# What to do with lime essential oil?



## Anita Martin (Dec 26, 2007)

I have a partially full bottle of lime essential oil that I ordered a year or more ago. It is in amber glass and is still just fine. The reason I still have it is that I never really found a use for it. It does not seem to hold up by itself in soaps. Does anyone know of a good blend that uses lime? It could be for lotion too. I just want to find a use for it.


Also, I've got a couple ounces of that awful pinapple pomegranate...can't remember the source just this minute. I tried it in soap and it the soap was oily...maybe it was a mistake I made, don't know, but I've been chicken to try it again. Is it a seller in lotions?
Can it be soaped?


----------



## Faye Farms (Sep 14, 2009)

My Lime & Rosemary soap sold like hot cakes this year. For a 4lb batch I add 2.25 oz Lime and .75 oz Rosemary. 

1 Clove, 3 Lime and 1 Patchouli is a good blend too.

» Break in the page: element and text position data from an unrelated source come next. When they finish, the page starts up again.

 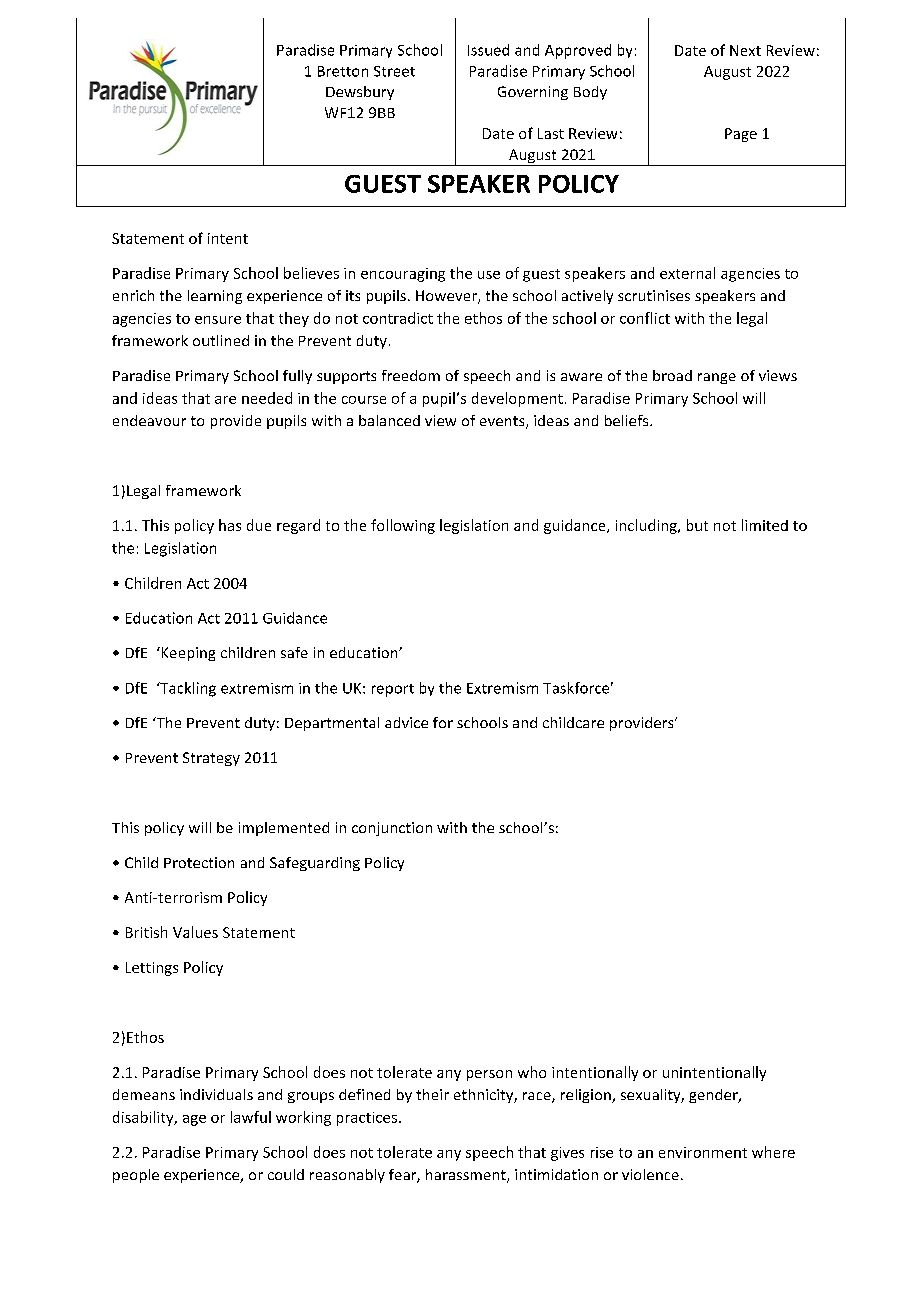 What do you see at coordinates (406, 722) in the screenshot?
I see `advice` at bounding box center [406, 722].
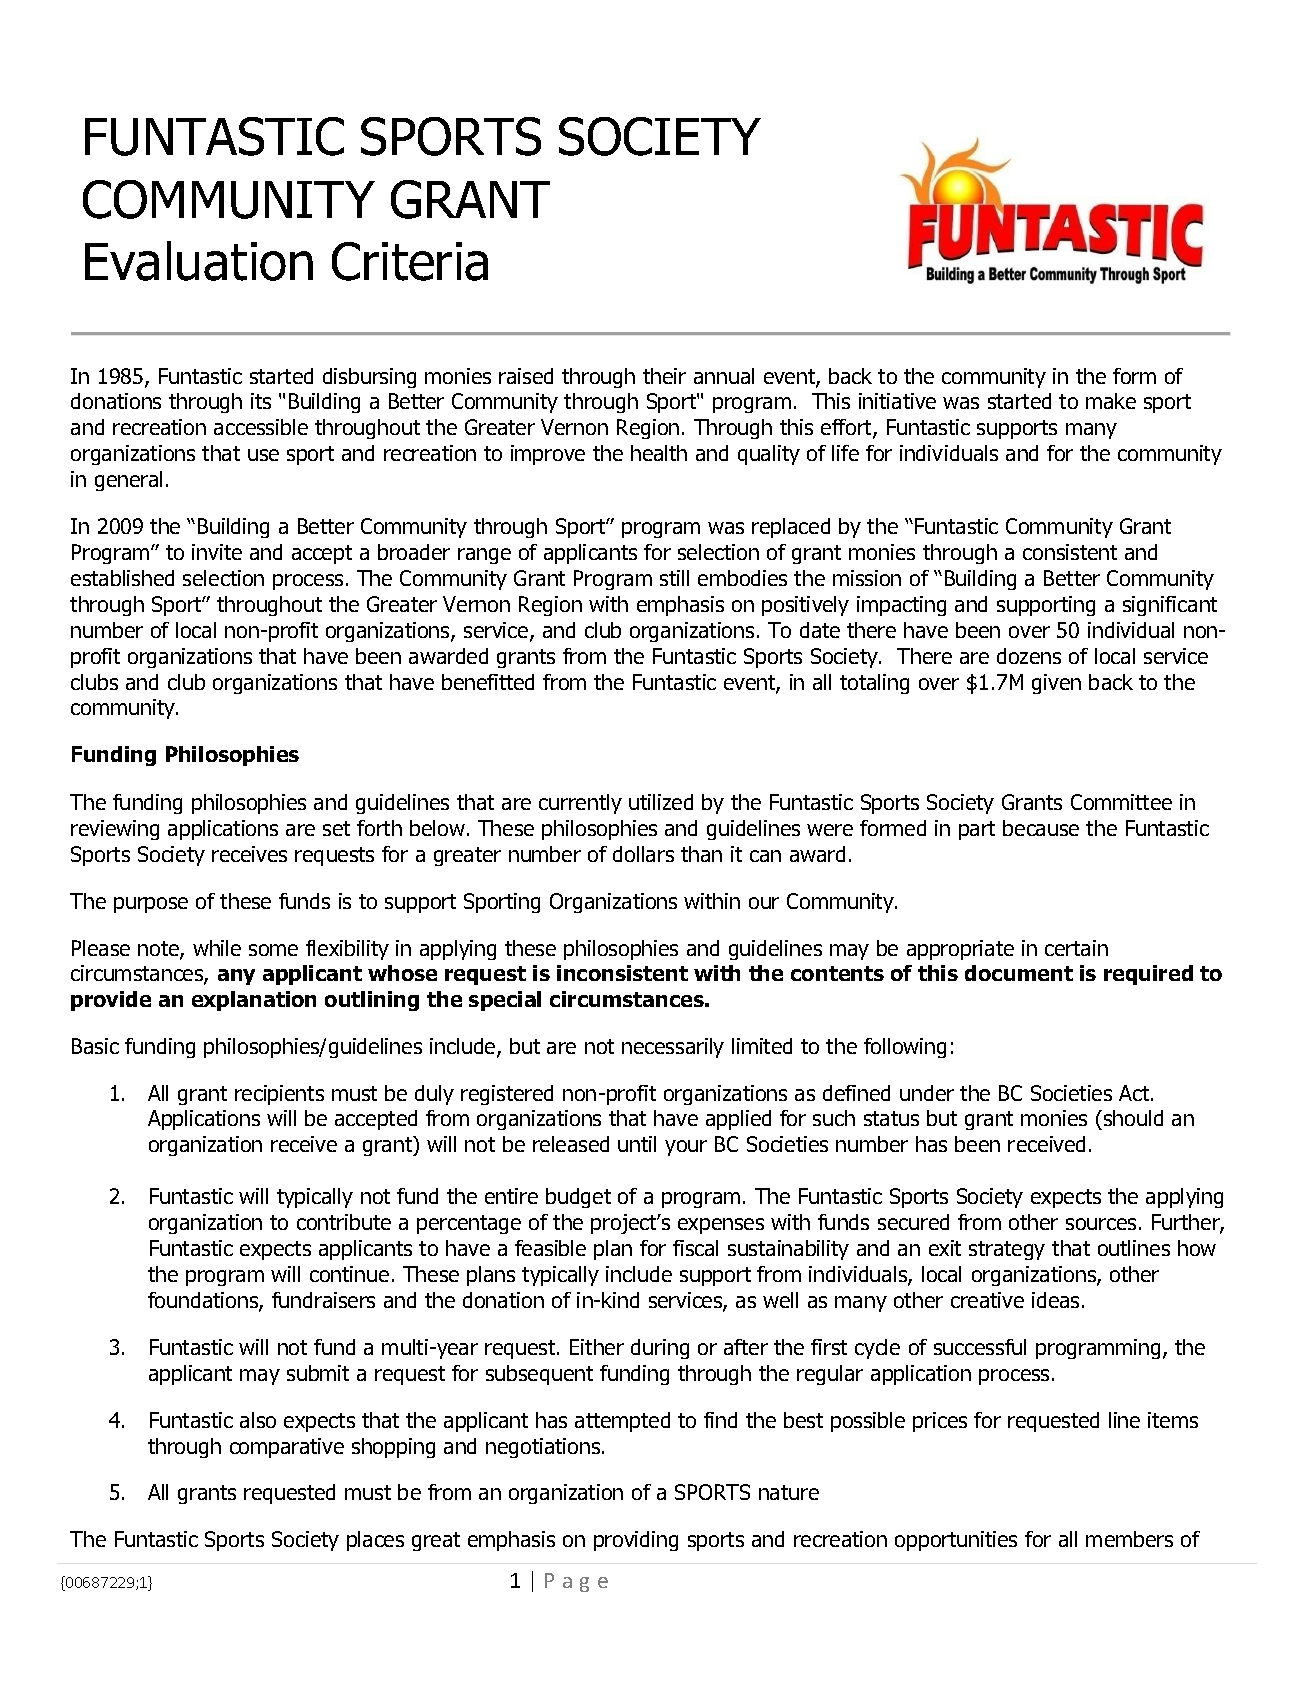 Image resolution: width=1314 pixels, height=1701 pixels. Describe the element at coordinates (151, 905) in the screenshot. I see `purpose` at that location.
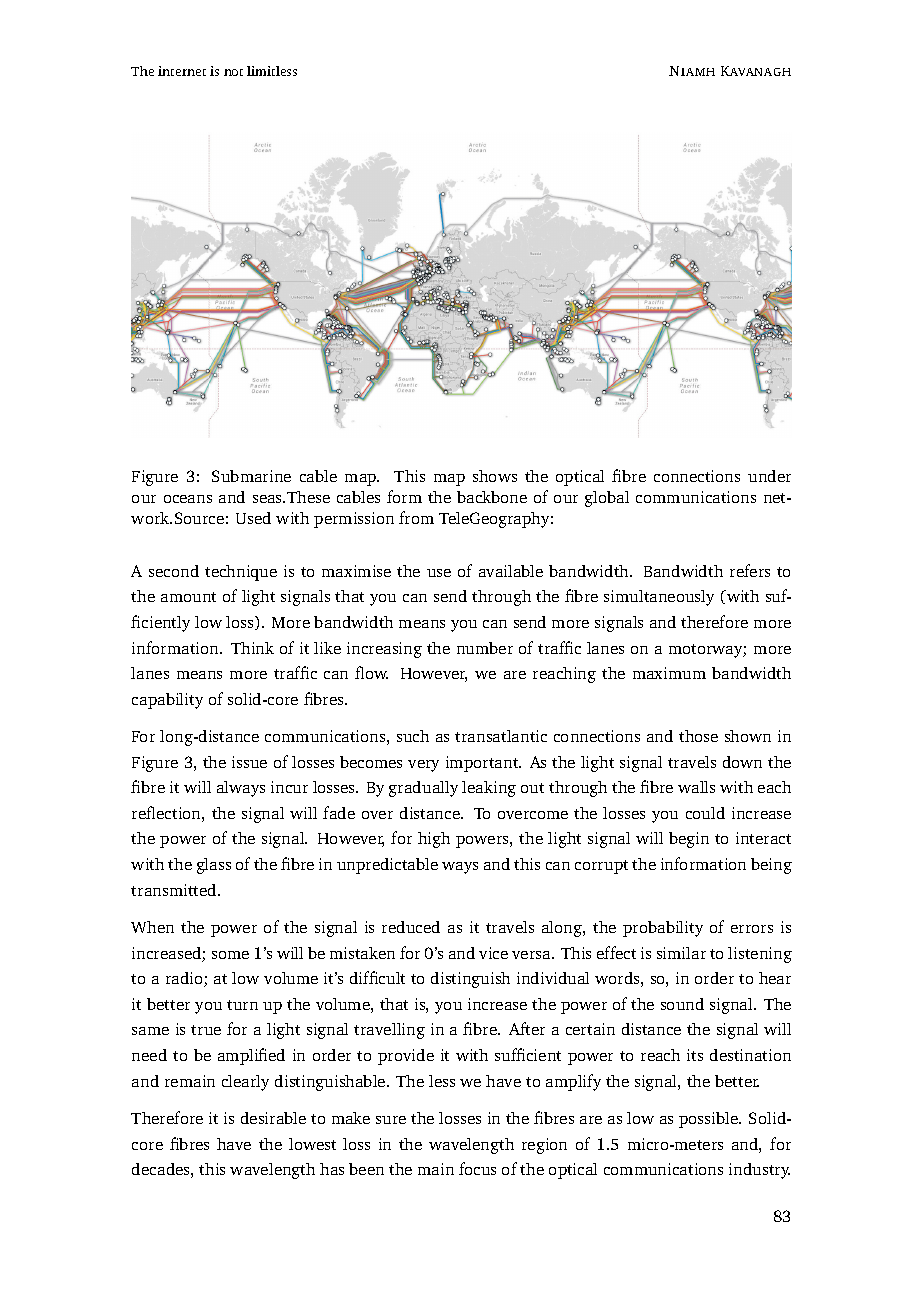 Image resolution: width=924 pixels, height=1308 pixels. I want to click on walls, so click(696, 787).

I have a couple of other blends I use lime in too. Get on Rainbow Meadow and play around. That's all I ever do.


----------



## Caprine Beings (Sep 19, 2008)

I have made a lemon/lime bar seated with vetiver and I have also just made lime seated with vetiver. The scent stayed just fine. Both sold well with citrus lovers. 
Tam


----------



## nightskyfarm (Sep 7, 2009)

Ginger Lime is good too


----------



## NubianSoaps.com (Oct 26, 2007)

Citrus is notorious for fading, so make sure you mix it with other notes. We made a line of Majito baskets one year...lime, peppermint (because I am not a fan of spearmint) and we mixed in the champagne FO we use (FO work excellent for seating EO's)...it was a huge hit, the scent stuck in the soap but was also wonderful in green lotion bottles and sugar scrubs. We used a green martini glass for the logo. Vicki


----------



## Anita Martin (Dec 26, 2007)

yum...those sound like GREAT ideas! That lime smells so good, I hate to just let it set there. Plus, it's cheap too and I'd like to use it more often. Thanks!


----------



## SherrieC (Oct 26, 2007)

Lime with a hint of Vanilla, is good enough to eat! I made a requested soy candle up for a lady, and she said trust me you'll love it, boy did we!


----------



## Anita Martin (Dec 26, 2007)

Well, I didn't have any vanilla, or vetiver, ginger, champange, lemon (unless you count citradoria), clove OR rosemary.  But, I DID have patchouli, tea tree, orange and lavender. I made up two logs of salt bars last night and did a different essential oil blend in each one, and they smell SO nice. Clove, vanilla, and rosemary are definately on my "to buy" list. Especially clove, I'm just dying for some clove right now. (Must be the season!)

When I was a kid my mom was a big crafter and we used to make these cool door hangers at Christmas time for people. It was basically an orange with whole cloves poked in it all over and then hung from a pretty ribbon. They smelled sooooo good.


----------